La collision des faits dans l'actualité, nous rend perplexe et nous incite à revisiter un thème de nos chères études : la dualité du sacré et du profane. On a longtemps cru que la laïcité pouvait être confondue avec l'espace profane. Or, la laïcité a elle-même ses centres de sacralité, ses lieux de cultes et de vénération : les musées, les bibliothèques, les écoles et universités, les lieux d'assemblée politiques (...), lieux de savoir, et de décision. Le sacré traditionnel ou traditionnaliste s'insinue au delà de ce que nous pouvons imaginer.

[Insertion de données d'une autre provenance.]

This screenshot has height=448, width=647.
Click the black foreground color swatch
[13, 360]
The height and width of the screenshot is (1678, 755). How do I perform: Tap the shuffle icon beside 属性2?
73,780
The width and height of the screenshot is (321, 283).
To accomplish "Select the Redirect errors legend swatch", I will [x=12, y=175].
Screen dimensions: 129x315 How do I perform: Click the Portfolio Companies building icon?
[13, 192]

La venue du pape nous a rappelé qu'il pouvait rendre sacré tout ce qu'il touche à défaut de soigner les malades par imposition des mains : sa présence aux Bernardins a resacralisé cette caserne de pompiers réhabilitée en espace culturel. Il ne manquait que le goupillon et la bouteille de champagne écrasée contre un pilier pour que l'on puisse inaugurer ce nouveau vaisseau culturel et donc cultuel. Le pape, toujours lui, a assuré une messe sur l'esplanade des invalides a rendu un lieu de sacralité républicaine et guerrière plus sacré en l'offrant au piétinement de la ferveur catholique : parvis et pelouse compris. Ce qui, somme toute, est une rechristianisation du champ de Mars, 214 ans après la fête à l'Être Suprême voulu par Robespierre.

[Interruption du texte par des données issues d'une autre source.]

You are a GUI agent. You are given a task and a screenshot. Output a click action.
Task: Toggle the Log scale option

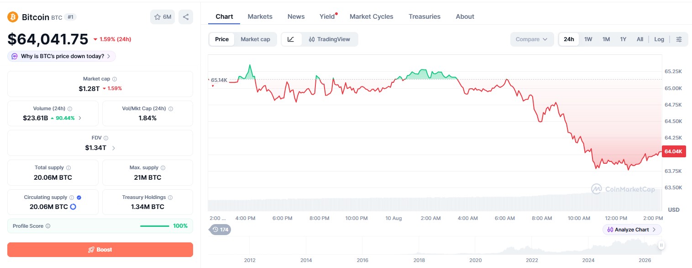click(659, 39)
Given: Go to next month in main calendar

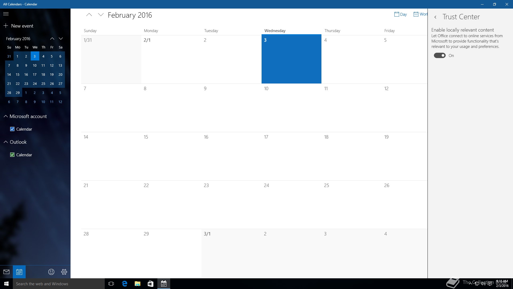Looking at the screenshot, I should coord(101,15).
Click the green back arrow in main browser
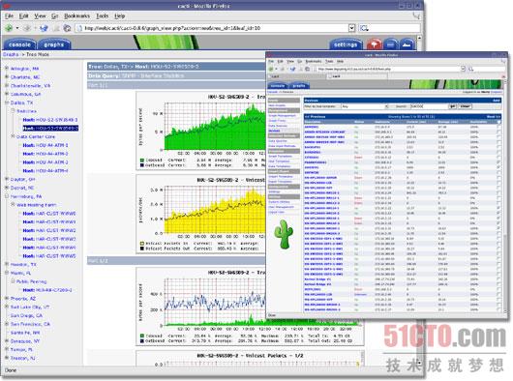Screen dimensions: 513x381 (9, 28)
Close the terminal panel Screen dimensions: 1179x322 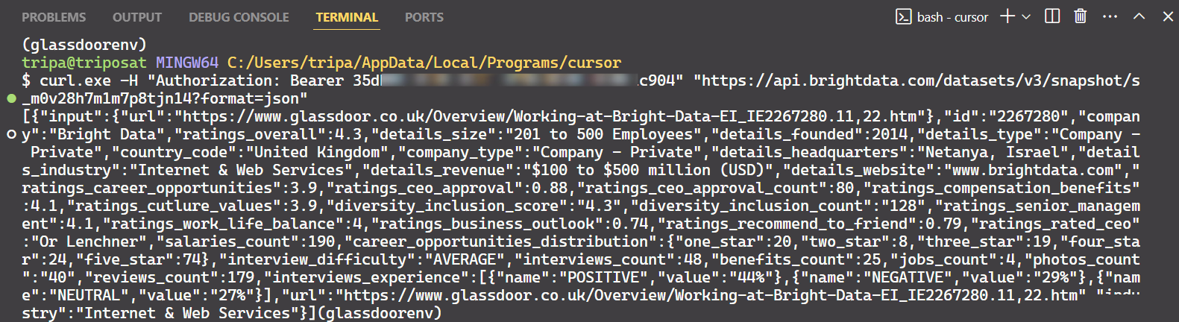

Puis, les journalistes - corporation que l'on aime bien par ailleurs - ont été saisi d'une soudaine fébrile ferveur par le déplacement de la sacralité jusqu' à Lourdes. Ils en ont perdu leur précaution naturelle pour qu'inmanquablement un fait hypothétique et strictement religieux se transforme en réalité avérée : en effet, pourquoi dire "la grotte où la vierge est apparue à Bernadette" au lieu de "la grotte où la vierge serait apparue à Bernadette". Les chaines de télévision auraient-elles un lien avec Radio-Vatican ?
Heureusement, pendant toute cette période, on avait fermé la station de métro et de RER Saint-Michel-Notre Dame pour empêcher les travailleurs-morlocks ne surgissent par hordes pour montrer leurs faciès émasciés et tristes à la face rayonnante à la sacralité de la cathédrale.
Pour mieux nous aider à réfléchir sur la sacralité, donnons la main à nos voisins allemands. La palme de la sacralité est à décerner aux responsables du club de Hambourg qui propose un espace d'enfouissement des dépouilles des supporters dans un terrain (de foot) non loin du stade officiel du club. Reste à savoir quel eest l'endroit le plus sacré : le terrain où l'on joue ou le terrain où l'on est enterré.